Abans Group Commodity World Round Up
19th Oct – 23th Oct
1. China is one of the few Asian economies expected to grow this year.
Oct 21, 2020
China is one of the few Asian economies expected to grow this year. The IMF has upgraded its 2020 growth forecast for the Asian giant to 1.9%, from its June projection of 1%, because of “a faster-than-expected rebound in the second quarter.” Next year, China’s economic growth is expected to pick up to 8.2%, according to the Fund’s forecast.
Source: CNBC
2. China has substantially increased purchases of U.S. farm goods
Oct 23, 2020
China has substantially increased purchases of U.S. farm goods, and implemented 50 of 57 technical commitments aimed at lowering structural barriers to U.S. imports since the two nations signed a trade deal in January, the U.S. government said on Friday.
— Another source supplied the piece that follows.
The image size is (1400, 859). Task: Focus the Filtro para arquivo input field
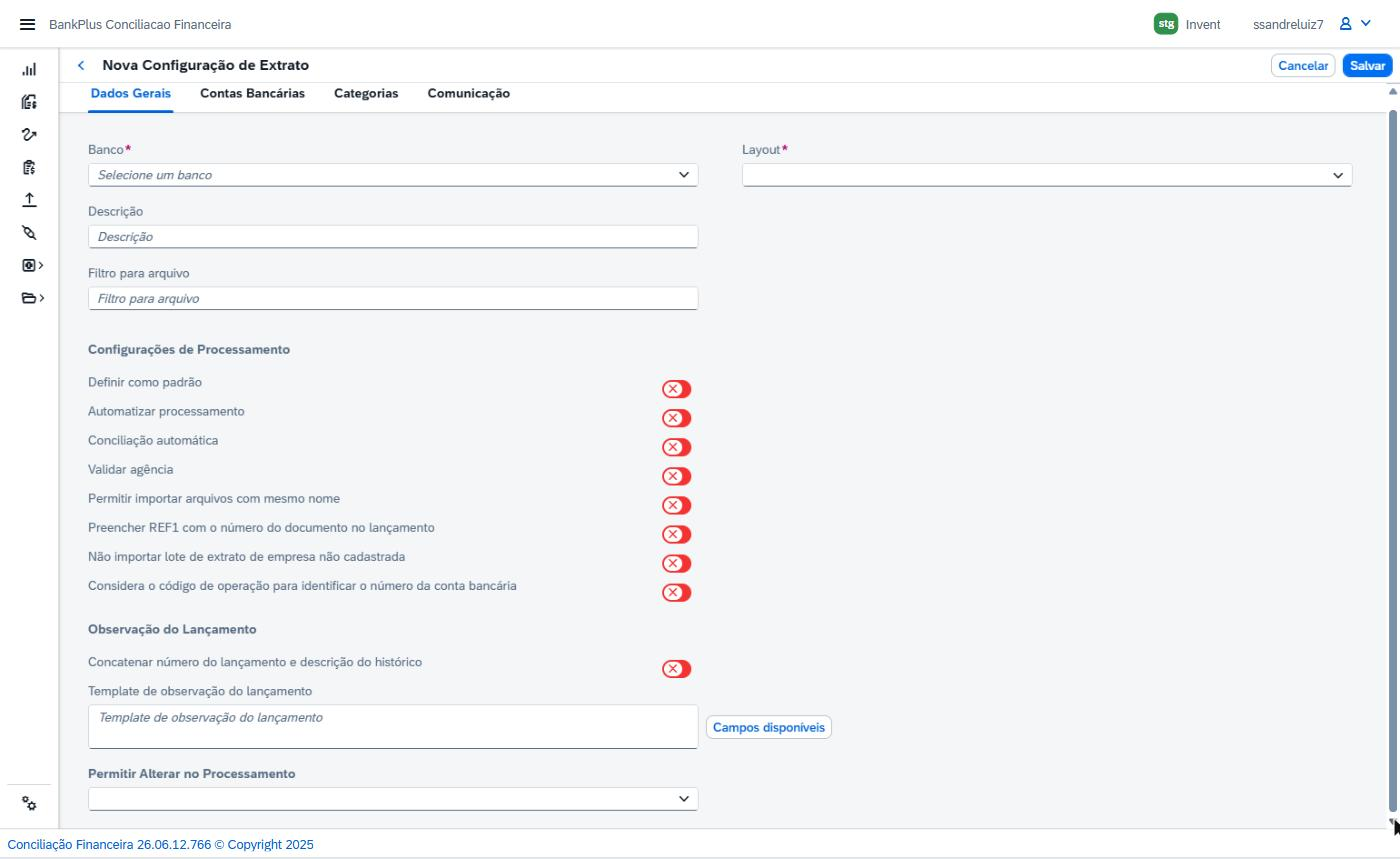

China had bought over $23 billion in U.S. agricultural goods to date, or about 71% of the target set under the so-called Phase 1 deal.
Source: Reuters
3. More Libyan oil set to return to the market
Oct 23, 2020
NOC has gradually lifted force majeure on some of the oil terminals and oilfields, and Libya’s crude oil production has increased over the past month, from below 100,000 barrels per day (bpd) during the blockade, to as much as 500,000 bpd last week. Earlier this month, NOC announced that it had lifted the force majeure on the largest Libyan oilfield, Sharara, which has the capacity to produce more than 300,000 bpd. As of last week, Sharara was pumping around 100,000 bpd, and has further increased output to some 150,000 bpd.
Source: Reuters
4. IMF says Asia’s economy will shrink more in 2020
Oct 21, 2020
Asia is forecast to shrink by 2.2% this year, the IMF said in its latest Regional Economic Outlook report for Asia and Pacific. This is worse than the Fund’s June forecast for a 1.6% contraction. Asia’s economy is expected to rebound by 6.9% in 2021, which is an upgrade of the Fund’s June forecast of a 6.6% expansion. India is expected to shrink by 10.3% in the fiscal year ending March 31, 2021. This is worse than the 4.5% contraction forecast in June. The Philippine economy is forecast to contract 8.3% in the calendar year 2020, much more than the 3.6% contraction projected in June. Malaysia will likely shrink by 6% this year, worse than the IMF’s June forecast of a 3.8% contraction.
Source: CNBC
5. US working natural gas inventory rose by 49 Bcf: EIA
Oct 22, 2020
Thursday's weekly EIA report showed that gas inventories for the week of October 16 rose +49 bcf, to a 3-3/4 year high of 3,926 bcf, which was below the consensus of +52 bcf. Inventories are up +8.9% y/y, and are +9.1% above the 5-year average.
Source: Reuters
6. Global copper production to increase in 2021 after two years of declines: ICSG
Oct 23, 2020
The International Copper Study Group (ICSG) has released its copper market forecast for 2020-21, and expects this year will mark the second consecutive year of a decline in the world copper mine production. After a drop of 0.2% in 2019, the ICSG anticipates that global copper mine production will fall by about 1.5% this year, before growing by about 4.5% in the next year.
Source: Mining & ICGS
7. ILZSG: Lead and zinc demand forecast to drop 6.5%, 5.3%
Oct 22, 2020
The International Lead and Zinc Study Group forecast global lead and zinc demand to decline by 6.5%, and 5.3%, respectively, in 2020. However, demand for lead and zinc is expected to rise by 4.4%, and 6.6%, respectively, in 2021. The ILZSG has forecast that lead demand will fall to 11.39 million tonnes this year. Next year, ILZSG has forecast that the demand will pick up to 11.89 million tonnes. The ILZSG has forecast demand to fall to 12.98 million tonnes this year. Meanwhile, the Group’s forecast demand will pick up to 13.52 million tonnes in 2021.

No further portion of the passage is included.